非常に似た様相だが何かが異なる場所へ着いたらしい、と魔獣殲滅部隊隊長は理解する。
「ねー、どうなってるー?」
そう、階段の奥から魔女の声がした。きっと息子の様子が気になるのだ。
ともかく。
下から魔女の声が聞こえるので、やはりこの場所は階段の先であり、先程の場所の上階。
「今のところ、身の危険は感じませんよ」
と、言い返してみる。聞こえるのだろうか、と思いながら。
「なにー?」
と、少ししてから魔女の聞き返す声がしたので、上手く届いていないらしいと察する。魔女の声は綺麗に聞こえるが、こちらからはそうでないのかもしれない。
「こちら異常なし。続いてどうぞ」
思考したものの面倒になってきたので、腕に着けていた軍で支給される通信用魔道具を起動させ、短く告げる。
「わ、びっくりした」
と魔女の声がしたものの
「了解。速やかに実行する」
そう、舌足らずであるものの真面目な魔女の返答があった。
それからすぐに補佐官1や総司令官、大聖女、魔女、補佐官2、祈祷師が現れる。
階段の周辺へ魔法の紋様が現れ、そこから人が現れた。なのであの階段は、階段の姿をした移動用の魔道具なのだろう。

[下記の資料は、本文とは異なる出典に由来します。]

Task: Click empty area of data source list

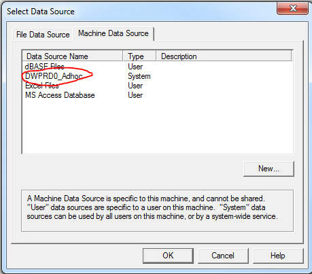Action: click(158, 127)
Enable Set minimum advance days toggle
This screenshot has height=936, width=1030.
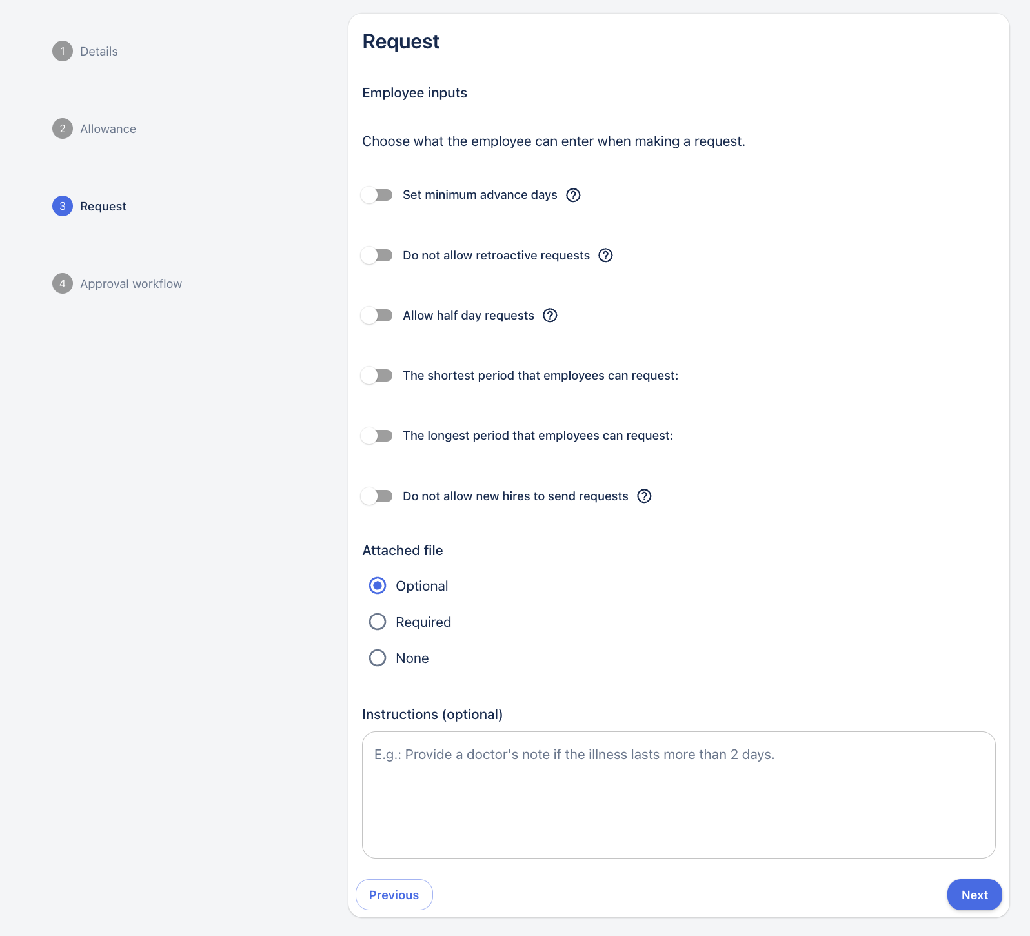pyautogui.click(x=377, y=195)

そして現れた彼らも、前の階によく似た場所だからか、この場所に現れた際に一瞬だが困惑する様子を見せた。
「それにしても、本当によく似ていますね」
と補佐官2は呟く。
「俺の邪眼でも、ほとんどの姿形が同じように見えます」
邪眼を持つ補佐官2でもそう判断するならば、本当によく似ているのだと分かる。
「……ただ、少し風が冷たいように感じますね」
少しして気の所為だろうか、と不安気に零した。
そう言われてみれば、と気付くぐらいに僅かな変化である。
「風が冷たい事に、何か意味でもあるのでしょうか」
補佐官2の言葉を聞いて、不思議そうに補佐官1が口元に手を遣った。そして、とにかく『調査をしろ』と王から命じられているので、ふとした違和感も記録しておこうとメモに書き記す。